[Stored data]
····················

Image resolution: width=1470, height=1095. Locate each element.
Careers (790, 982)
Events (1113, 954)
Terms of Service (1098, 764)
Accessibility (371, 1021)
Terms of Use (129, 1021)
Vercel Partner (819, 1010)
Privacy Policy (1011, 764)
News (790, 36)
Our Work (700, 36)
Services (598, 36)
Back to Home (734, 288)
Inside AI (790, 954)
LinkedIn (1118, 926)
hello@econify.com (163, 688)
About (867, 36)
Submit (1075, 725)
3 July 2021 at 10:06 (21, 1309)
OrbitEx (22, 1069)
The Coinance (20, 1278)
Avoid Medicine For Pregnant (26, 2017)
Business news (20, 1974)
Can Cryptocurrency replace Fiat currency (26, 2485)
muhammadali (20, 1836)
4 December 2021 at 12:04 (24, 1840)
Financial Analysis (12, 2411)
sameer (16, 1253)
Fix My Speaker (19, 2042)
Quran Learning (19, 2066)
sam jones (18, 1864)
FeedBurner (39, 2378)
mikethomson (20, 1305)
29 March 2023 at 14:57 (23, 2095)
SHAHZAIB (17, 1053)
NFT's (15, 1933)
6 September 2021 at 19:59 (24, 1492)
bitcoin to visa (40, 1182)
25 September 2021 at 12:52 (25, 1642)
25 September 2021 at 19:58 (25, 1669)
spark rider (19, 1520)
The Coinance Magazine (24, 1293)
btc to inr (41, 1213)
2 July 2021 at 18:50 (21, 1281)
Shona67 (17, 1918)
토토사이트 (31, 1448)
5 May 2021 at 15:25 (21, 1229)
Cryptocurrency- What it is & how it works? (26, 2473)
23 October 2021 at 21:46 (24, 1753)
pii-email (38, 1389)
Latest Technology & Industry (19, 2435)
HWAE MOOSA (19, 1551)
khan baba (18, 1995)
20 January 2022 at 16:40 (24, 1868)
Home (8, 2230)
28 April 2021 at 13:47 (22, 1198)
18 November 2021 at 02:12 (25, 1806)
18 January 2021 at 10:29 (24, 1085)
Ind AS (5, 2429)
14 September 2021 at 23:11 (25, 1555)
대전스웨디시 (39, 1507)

····················

ASSIGNMENT >> Pull out every line above that holds the word "Cryptocurrency".

ANSWER FOR THE TASK >>
Can Cryptocurrency replace Fiat currency (26, 2485)
Cryptocurrency- What it is & how it works? (26, 2473)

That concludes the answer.